Treatments and protocol: Subjects completed 2 graded exercise tests (50W + 25W/min) using their own bikes before and after 28 days of supplementation with arginine (6 g twice daily) or placebo. Cyclists maintained a chosen cadence of 70 to 100 rpm throughout the testing, with VO2 continuously recorded. Subjects were asked to maintain their dietary regimens and be adequately hydrated for the 48 hours preceding each test.

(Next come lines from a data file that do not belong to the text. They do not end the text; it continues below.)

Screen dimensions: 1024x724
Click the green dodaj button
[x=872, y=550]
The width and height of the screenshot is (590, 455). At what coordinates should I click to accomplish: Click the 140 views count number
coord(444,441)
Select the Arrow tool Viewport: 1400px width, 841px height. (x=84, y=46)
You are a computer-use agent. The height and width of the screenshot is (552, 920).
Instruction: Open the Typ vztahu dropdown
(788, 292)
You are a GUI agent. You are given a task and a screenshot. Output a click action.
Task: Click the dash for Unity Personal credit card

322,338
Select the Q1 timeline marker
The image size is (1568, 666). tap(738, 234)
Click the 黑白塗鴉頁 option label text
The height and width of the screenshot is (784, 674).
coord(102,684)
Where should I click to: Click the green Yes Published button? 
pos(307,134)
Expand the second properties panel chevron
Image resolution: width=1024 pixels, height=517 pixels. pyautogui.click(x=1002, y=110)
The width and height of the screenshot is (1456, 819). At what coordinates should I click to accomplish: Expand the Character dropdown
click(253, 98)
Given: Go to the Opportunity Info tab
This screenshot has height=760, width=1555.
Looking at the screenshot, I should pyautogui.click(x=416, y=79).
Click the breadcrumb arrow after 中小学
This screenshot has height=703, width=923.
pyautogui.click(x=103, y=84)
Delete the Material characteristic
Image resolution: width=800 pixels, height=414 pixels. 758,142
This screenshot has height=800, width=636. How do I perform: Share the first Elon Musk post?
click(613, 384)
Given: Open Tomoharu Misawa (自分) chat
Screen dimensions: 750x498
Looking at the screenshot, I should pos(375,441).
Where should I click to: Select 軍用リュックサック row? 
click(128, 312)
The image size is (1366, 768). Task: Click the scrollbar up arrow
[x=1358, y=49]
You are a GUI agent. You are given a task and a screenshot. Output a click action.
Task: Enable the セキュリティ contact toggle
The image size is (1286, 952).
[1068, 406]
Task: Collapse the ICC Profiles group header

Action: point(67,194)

Summary of research findings:
  • At 28 days, there was no significant difference in VO2max measures of arginine-treated vs placebo-treated subjects (61.1 vs 58.9 mL/kg/min, respectively; P = .65). The mean VO2max values at baseline for the arginine-treated group (63.5 ? 7.3 mL/kg/min) and the placebo group (58.7 ? 7.1 mL/kg/min) were also not significantly different from each other.
  • At 28 days, there was no significant difference in VT measures of arginine-treated vs placebo-treated subjects (74.2% vs 74.3% VO2 max, respectively; P = .91). The mean VT values at baseline for the arginine-treated group (76.0% ? 5.3% VO2max) and the placebo group (75.7% ? 4.6% VO2max) were also not significantly different from each other.

Interpretation of findings/Key practice applications:

L-arginine supplementation has been hypothesized as a potential ergogenic aid via production of NO. This study, however, did not show an improvement in the key measures of aerobic endurance. It is possible that these results were confounded by increased NO production that has been documented in resting athletes and also during exercise for all individuals. Other research suggests that endurance performance (eg, time to exhaustion) can be enhanced without affecting markers of aerobic capacity, such as VO2max or VT. However, at this time it appears that L-arginine supplementation does not improve aerobic variables; therefore, use as an ergogenic aid should not be encouraged.